Spotlight: Using the Weather as a Targeting Tool

Weatherchannel screenshotThe Weather Channel has been gathering weather data for more than 30 years. It uses this data to provide weather information to consumers via multiple outlets, including a TV channel, website, mobile site and mobile apps.

It was around two and a half years ago that the company had the idea of offering up weather as a targeting tool to brands advertising across its various channels.

“Weather is the most powerful influencer in the decision-making process; it has a big influence on the products people want to buy,” explains Lindsay Wiles, strategic sales director at The Weather Channel.

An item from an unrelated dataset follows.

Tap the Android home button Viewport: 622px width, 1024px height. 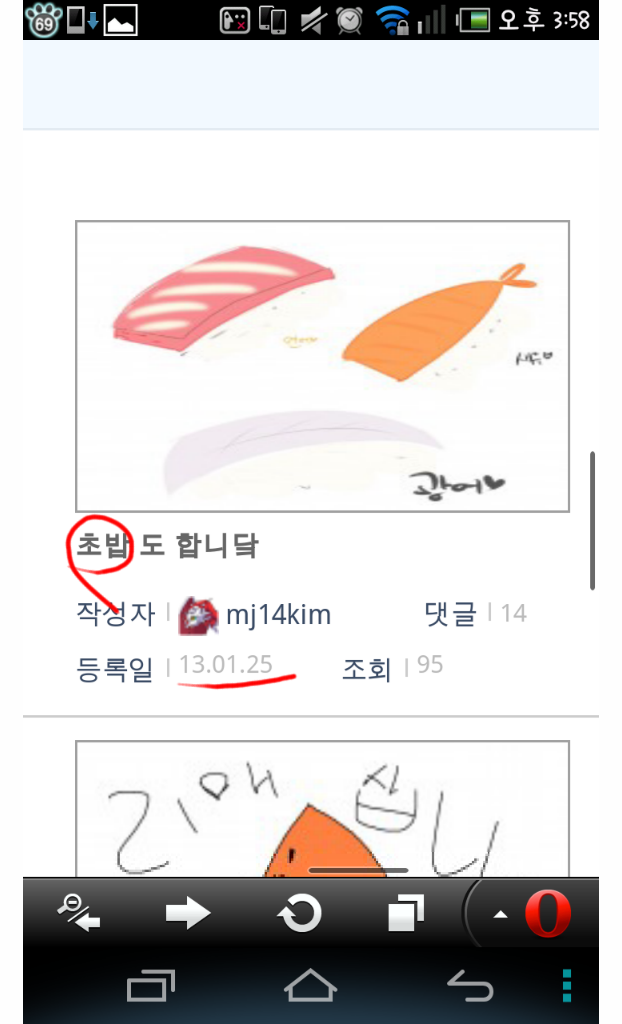pos(310,985)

“Take last weekend in the UK as an example. It was an unseasonably hot weekend compared to the same weekend last year, which meant that people behaved in a different way, so this provided an opportunity for companies selling alcohol to wrap their brand message around a weather trigger, that was activated when the temperature hit 16 degrees or above.”

To add a degree of sophistication to the targeting, The Weather Channel can mix weather data with third party data from data publishers, or with category sales data, to identify, the optimum weather conditions for consumers to buy in that category.

Demand Side Platform
For the moment, weather-targeting is only available across The Weather Channel’s own inventory, but in June, the company will launch a DSP (Demand Side Platform), which will mean that weather-targeting will be available to advertisers across any inventory available through ad exchanges.

“This will enable us to offer scale at postcode level by plugging the weather trigger into the exchange alongside all the other triggers” says Wiles. “So a temperature-activated ad trigger will serve an ad across our own properties and across all other web properties in a given postcode area.”

Wiles says that brands’ uptake of weather targeting has been great, among the expected users – retail and FMCG brands in particular – but also with some less likely sectors, such as automotive advertisers.

“Car makers like it because they can position their car specs and functional capabilities around the weather; it’s particularly popular for advertising multi-terrain vehicles,” she says. Though perhaps strangely, at the opposite end of the weather spectrum, sports car makers have not yet latched on to the potential of using weather as a targeting tool.

And those brands that have used it, she says, say it works, citing a recent award-winning US campaign from Unilever’s Pantene brand where advertising messages for different variants of the brand were triggered by the humidity content in the atmosphere (since high humidity causes static, so triggering a message for an anti-static version of Pantene). By driving consumers into branches of Walgreens to buy the product, The Weather Channel could demonstrate the campaign’s ROI, and while stats are confidential, Wiles says Unilever were very happy with the sales uplift.

While it may not be relevant for every category or every brand, for some, the weather seems like an obvious welcome addition to the targeting tools available. Dont be too surprised if you start noticing more in-app and online ads for cool beers and barbecues whenever the sun comes out, or weekend breaks when the rain comes down, going forward.